Comment les identifier ?

Les saris Chedibutta sont des saris de couleur unie, claire ou foncée, avec des motifs floraux. Ils possèdent une texture douce, sont légers et ont l’avantage de ne pas se froisser facilement. Leur fabrication repose sur un procédé complexe, exigeant l’expertise d’un tisserand capable de manipuler simultanément et avec précision plusieurs fils de coton.

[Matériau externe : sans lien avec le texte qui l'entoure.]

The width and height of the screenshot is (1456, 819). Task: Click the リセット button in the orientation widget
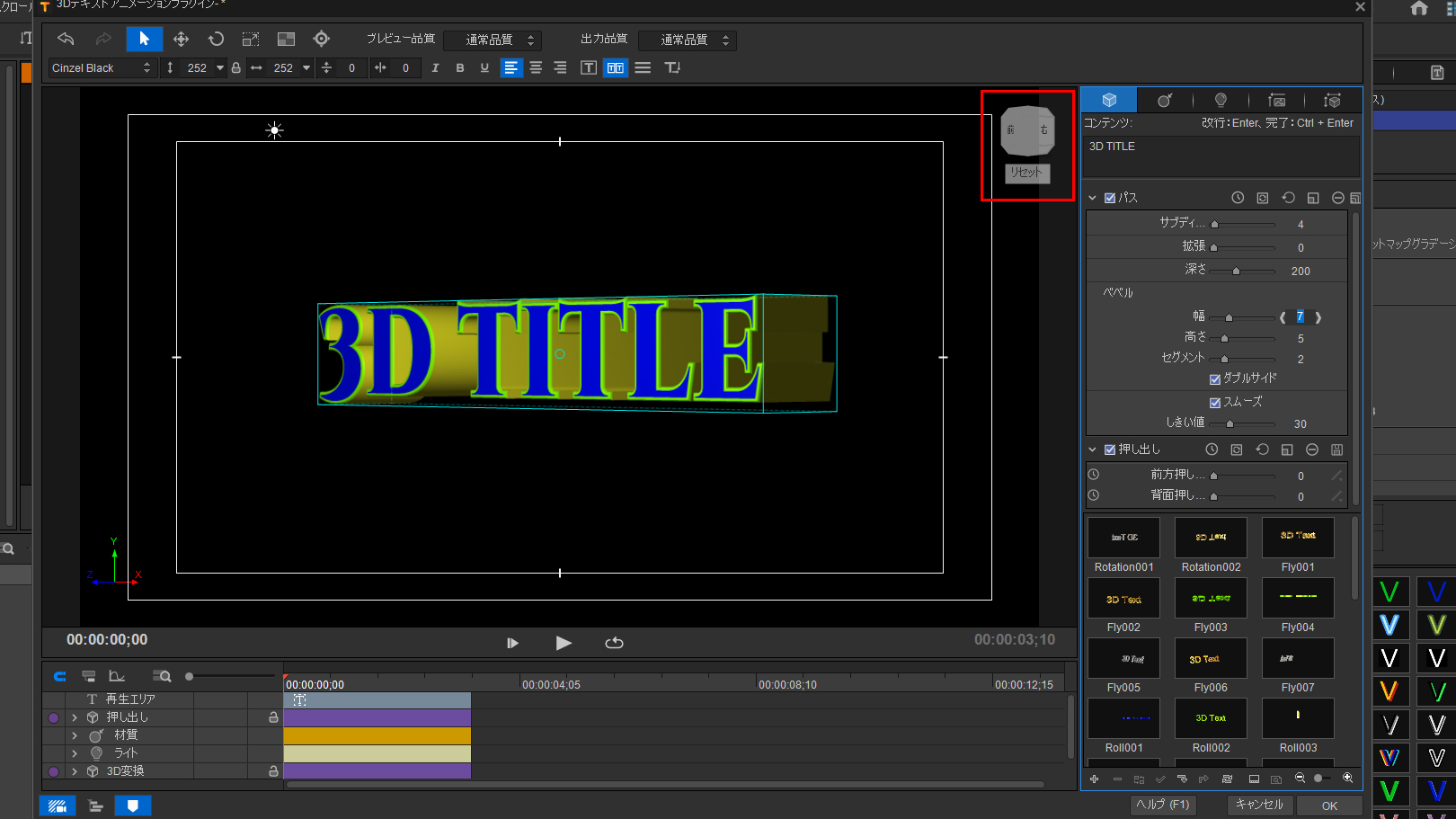click(1027, 174)
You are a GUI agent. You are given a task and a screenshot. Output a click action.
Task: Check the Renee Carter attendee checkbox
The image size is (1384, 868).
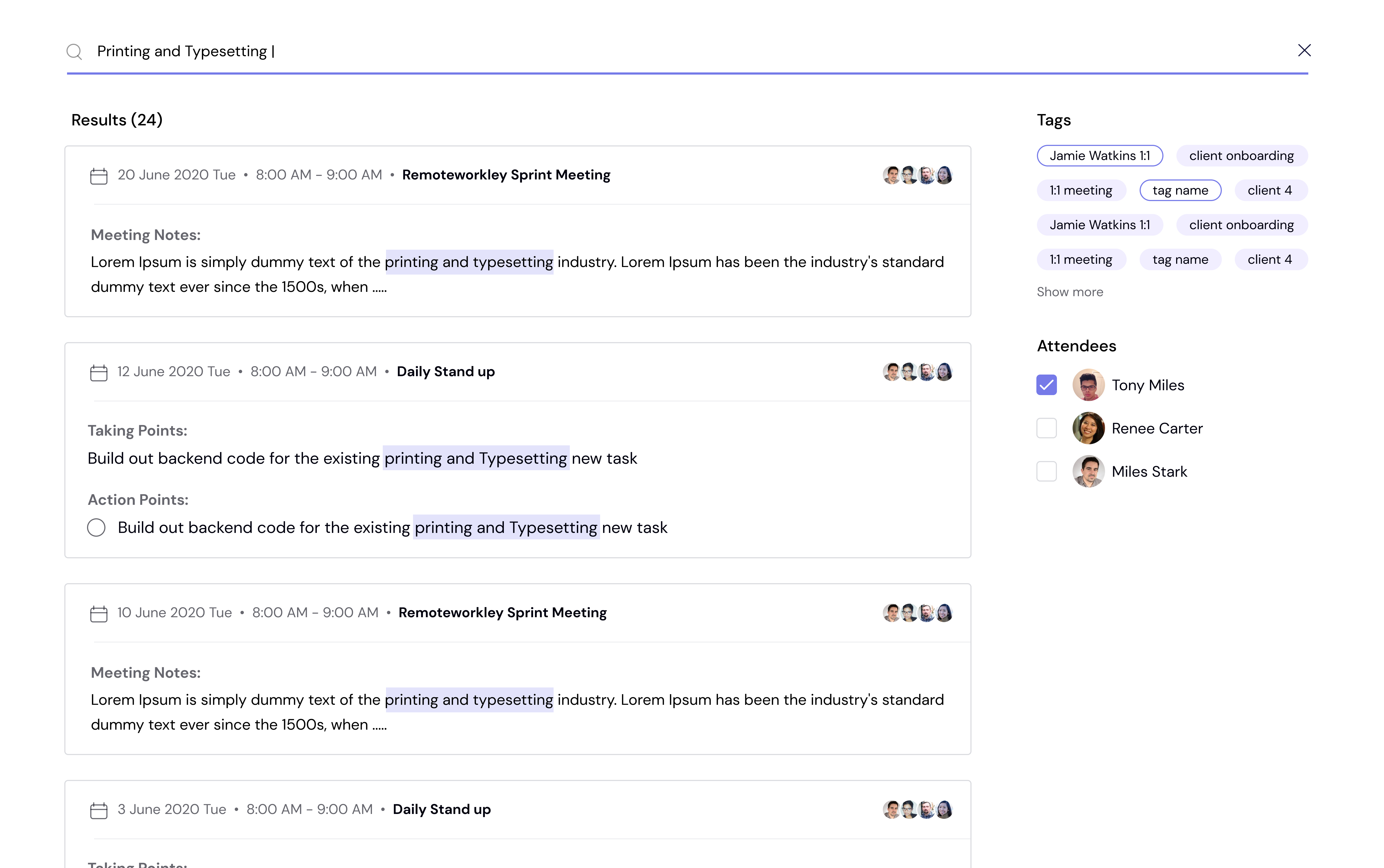pyautogui.click(x=1046, y=428)
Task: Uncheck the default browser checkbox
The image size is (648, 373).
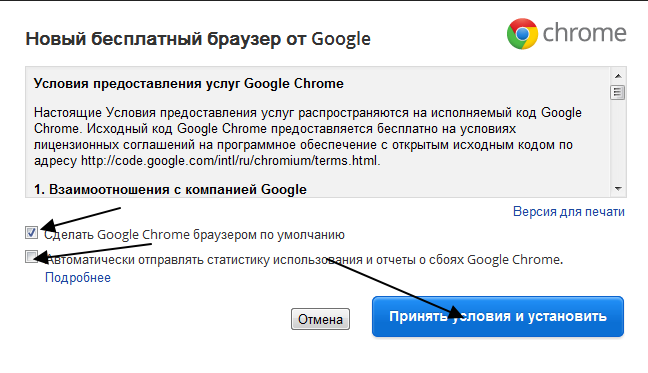Action: (x=31, y=233)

Les tisserands utilisent uniquement des méthodes et outils traditionnels pour fabriquer ces saris. Chaque étape, de la préparation du fil de coton au tissage final, est réalisée à la main. Aucun métier à tisser mécanique n’intervient dans leur fabrication, et le motif Chedibutta n’est pas produit à l’aide de machines Jacquard ; il est incorporé au tissu lors du tissage.
 

sari chettibuda
Image : Cooptex


Un métier à tisser manuel fonctionne avec des pédales, ce qui limite la production par rapport aux métiers mécaniques. En pratique, la fabrication d’un sari mobilise au moins deux à trois personnes et nécessite entre trois et dix jours selon le modèle.

Le nom Chedibutta est dérivé de deux mots tamouls : chedi, qui signifie « plante », et butta, qui désigne un motif ou un dessin répété plusieurs fois. Ainsi, ces saris se distinguent par leurs motifs végétaux et floraux récurrents : généralement huit motifs répartis sur le corps du sari et cinq sur le pallu — la partie qui retombe sur l’épaule. Au total, un sari comprend treize motifs, chacun nécessitant environ deux heures de travail.

Les matières premières utilisées sont principalement le coton et la soie dite "artistique". Comme beaucoup de termes modernes, le mot art dans Art Silk peut prêter à confusion : il ne signifie ni "artistique", ni même "lié à l'art", mais "artificiel". Toute fibre synthétique qui ressemble à la soie (mais dont le coût de production est inférieur), est appelée "soie artistique" ou "art silk". Dans le cas des saris Chedibutta, le corps du sari est aujourd'hui tissé en rayonne ou en viscose. L’usage de la viscose rend ces saris plus faciles à entretenir que ceux en soie naturelle, tout en les rendant plus abordables.

 

Où les acheter et à quel prix ?

J’ai personnellement acheté le mien chez Cooptex pour 1.200 INR, soit environ 15 €. En général, ces saris ne sont pas vendus avec le tissu assorti pour confectionner la blouse.